En vue de susciter la motivation des élèves, nous recherchons souvent des supports variés et, si possible, un peu originaux, pour les activités proposées en classe.
Parmi d’autres disciplines, la littérature peut répondre à cette attente. Cet article a pour modeste objet de proposer quelques pistes d’utilisation de textes littéraires dans l’enseignement des mathématiques au lycée ou au collège, voire à l’école élémentaire.
Pour gagner de la place, nous ne citerons que quelques extraits des textes évoqués ; mais les références indiquées devraient suffire pour que les lecteurs intéressés se procurent ces supports.

Quels types de tâches peut-on proposer aux élèves ?

La liste qui suit n’est pas exhaustive… Chaque texte littéraire est un cas particulier, qui peut fournir des idées spécifiques d’exploitation. Cela dit, de manière générale, on peut demander aux élèves de :

  • rechercher (au C.D.I., par exemple) des textes littéraires évoquant les mathématiques d’une façon ou d’une autre,
  • dégager (individuellement, ou en petits groupes) des « idées-forces » d’un texte donné, en trouver un titre, le résumer, etc.,
  • commenter un texte donné, exprimer son opinion sur son contenu (oralement ou par écrit),
  • créer (et résoudre) des exercices ou problèmes mathématiques en liaison avec un texte étudié,
  • compléter un texte donné, duquel le professeur a retiré certains mots ou expressions,
  • remettre en ordre un texte dont les morceaux ont été mélangés (« puzzle »). Ces tâches « techniques » ne constituent pas une fin en soi, mais sont au service d’objets plus larges : faire émerger les représentations mentales des élèves sur les notions mathématiques abordées, les aider à mieux comprendre et utiliser ces notions, leur permettre d’améliorer leur expression (orale ou écrite), etc.

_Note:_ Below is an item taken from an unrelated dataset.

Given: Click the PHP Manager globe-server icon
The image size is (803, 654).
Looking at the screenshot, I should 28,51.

Bien entendu, pour ces activités comme pour d’autres, une collaboration entre professeurs de mathématiques et professeurs de français ne peut être que bénéfique. On peut, en particulier, coupler l’étude d’extraits de textes en classe de mathématiques avec l’étude des œuvres elles-mêmes, menée en classe de français.

Quelques exemples de textes littéraires utilisables

Nous avons classé les exemples ci-dessous en deux catégories : ceux qui permettent de travailler des notions mathématiques spécifiques, et ceux, qui, plus largement, évoquent la résolution de problèmes, l’apprentissage ou l’enseignement des mathématiques, etc.

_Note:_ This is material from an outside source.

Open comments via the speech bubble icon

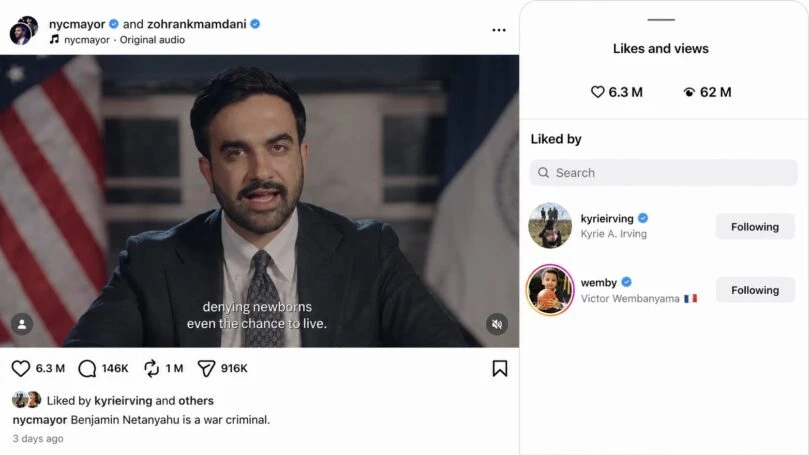pos(87,368)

  • textes évoquant des notions mathématiques :
    • Un petit « sketch » de Jacques Prévert (extrait de Histoires), assez connu (on le trouve notamment dans le manuel sixième de la collection Pythagore, aux éditions Hatier), mettant en scène un garçon de restaurant et un client, joue sur le sens du mot « addition » ; en voici quelques extraits : « On ne vous a donc pas appris à l’école que c’est ma-thé-mati-que-ment impossible d’additionner deux choses d’espèce différente ! […] Il faut réellement être insensé pour oser essayer de tenter d’"additionner" un veau avec des cigarettes, des cigarettes avec un café filtre, un café filtre avec une amande verte et des œufs durs avec des petits pois, des petits pois avec un téléphone… Pourquoi pas un petit pois avec un grand officier de la Légion d’honneur, pendant que vous y êtes !  ». Cela peut permettre de réfléchir sur l’addition des nombres mais aussi sur celle des grandeurs, ou sur la réduction d’expressions littérales, etc.
    • Un passage célèbre de l’acte II de Marius (Marcel Pagnol), à propos de la fabrication d’un cocktail, permet d’évoquer la notion de fraction et ses différents emplois en mathématiques et dans la vie courante ; voici quelques fragments : « César : Tu mets d’abord un tiers de curaçao. Fais attention : un tout petit tiers. Bon. Maintenant, un tiers de citron. Un peu plus gros. Bon. Ensuite, un BON tiers de Picon. Regarde la couleur. Regarde comme c’est joli. Et à la fin, un GRAND tiers d’eau. Voilà. […] Marius : Dans un verre, il n’y a que trois tiers. César : Mais imbécile, ça dépend de la grosseur des tiers !... ».
    • Un sketch de Raymond Devos, intitulé Parler pour ne rien dire (tiré du recueil Sens dessus dessous) permet d’aborder le nombre zéro et ses propriétés ; quelques échantillons : « Car rien… ce n’est pas rien ! La preuve, c’est qu’on peut le soustraire. Exemple : rien moins rien = moins que rien ! Si l’on peut trouver moins que rien, c’est que rien vaut déjà quelque chose ! […] Maintenant, si vous multipliez trois fois rien par trois fois rien : rien multiplié par rien = rien. Trois multiplié par trois = neuf. Cela fait : rien de neuf !  ».
    • Les voyages de Gulliver, de Jonathan Swift, fournissent diverses situations de proportionnalité, comme dans l’extrait suivant : « […] les mathématiciens de Sa Majesté ayant pris la hauteur de mon corps et supputé sa grosseur l’avaient trouvé, par rapport au leur, comme mille huit cent soixante-quatorze sont à un, d’où ils en avaient inféré que je devais avoir un appétit dix-huit cent soixante-quatorze fois plus grand que le leur. » ; reformuler cette phrase dans un langage plus moderne nous paraît déjà intéressant en soi…
    • Jules Verne nous fournit ça et là des passages concernant les mathématiques ; par exemple, dans L’île mystérieuse, pour mesurer la hauteur d’une falaise : « ... Eh bien, mon enfant, je viens de construire deux triangles semblables, tous deux rectangles : le premier, le plus petit, a pour côtés la perche perpendiculaire, la distance qui sépare le piquet du bas de la perche, et mon rayon visuel pour hypoténuse ; le second a pour côtés la muraille perpendiculaire, dont il s’agit de trouver la hauteur, la distance qui sépare le piquet du bas de cette muraille, et mon rayon visuel formant également son hypoténuse - qui se trouve être la prolongation de celle du premier triangle. […] ».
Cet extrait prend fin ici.